Special Seminar: Makoto Kelp
Title: Efficacy of Recent Prescribed Burning and Land Management on Wildfire Burn Severity and Smoke Emissions in the Western United States
Abstract: Wildfires in the western United States increasingly threaten infrastructure, air quality, and public health. Prescribed (“Rx”) fire is often proposed as a strategy to mitigate future wildfires, but treatments remain limited, and few studies quantify their effectiveness on recent major wildfires. We investigate the effects of Rx fire treatments on subsequent burn severity across different western US ecoregions and particulate matter (PM 2.5 ) emissions in California. Using high-resolution (30-meter) satellite imagery, land management records, and fire emissions data, we employ a quasi-experimental design to compare Rx fire-treated areas with adjacent untreated areas to estimate the impacts of recent Rx fires (Fall 2018 – Spring 2020) on the extreme 2020 wildfire season. We find that within 2020 wildfire burn areas where Rx fires were used prior to 2020, burn severity was -15.6% (p<0.001) lower and smoke PM 2.5 emissions were reduced by -101 kg per acre (p<0.1). Rx fires in the wildland-urban interface (“WUI”) were less effective in reducing burn severity and smoke emissions than those outside the WUI. Overall, Rx fires led to a -14% net reduction in PM 2.5 emissions, including those from the Rx fires themselves. Our analysis provides comprehensive estimates of the net benefits of Rx fire on subsequent burn severity and air quality in the western US, valuable constraints for future modeling, and an empirical basis for evaluating proposed Rx fire expansions.
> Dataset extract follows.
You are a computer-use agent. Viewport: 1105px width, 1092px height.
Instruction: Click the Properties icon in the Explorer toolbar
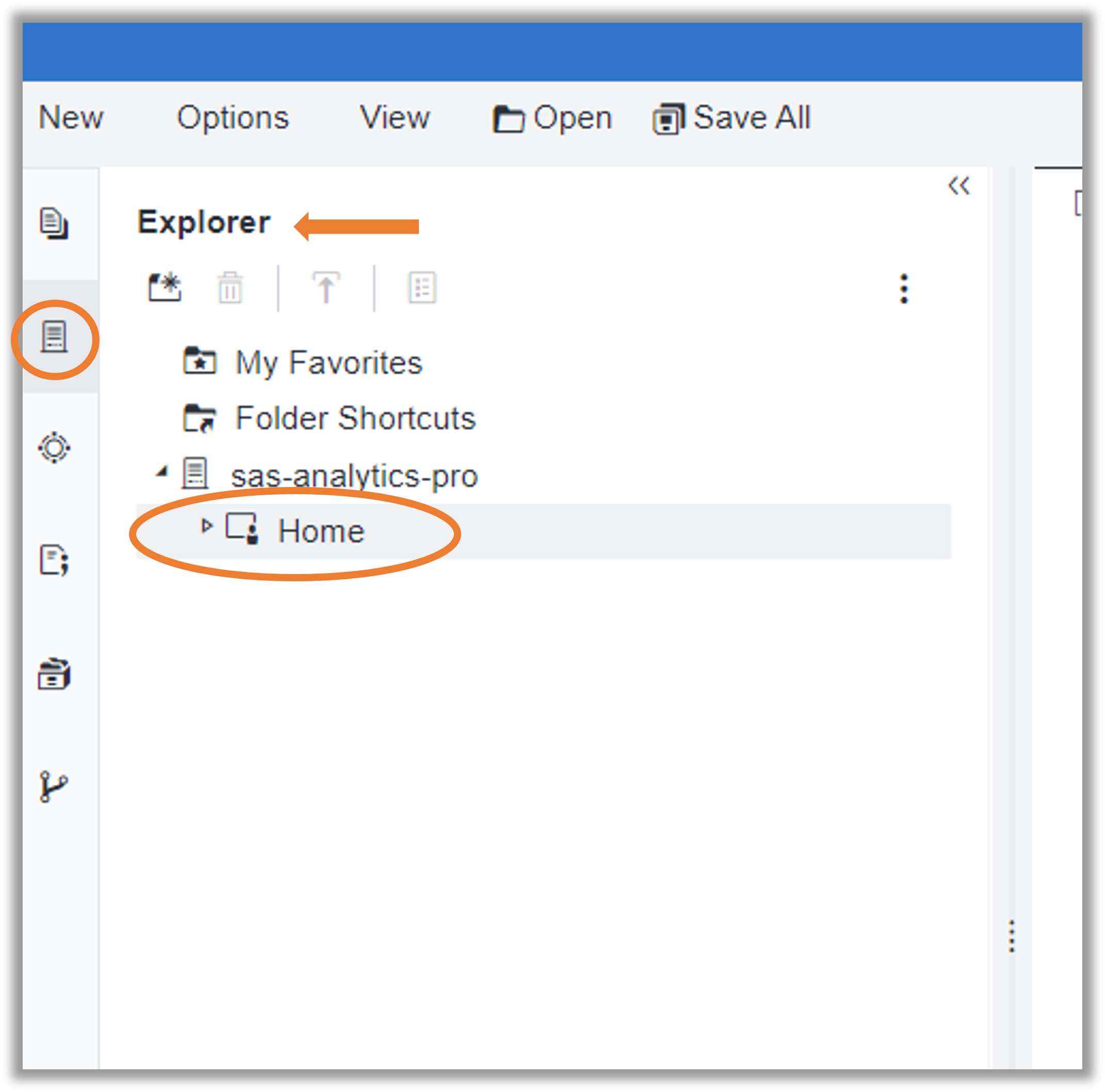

Makoto Kelp is a NOAA Climate & Global Change Postdoctoral Fellow in the Climate and Earth System Dynamics group at Stanford University. Starting in January 2026, he will join the Department of Atmospheric Sciences at the University of Utah as an Assistant Professor. Makoto holds a Ph.D. in Atmospheric Chemistry from Harvard University and a B.A. in Chemistry from Reed College. His research leverages data- driven methods, including machine learning and computational sensing, to uncover new insights into atmospheric chemistry and its interactions between fires, climate, and society.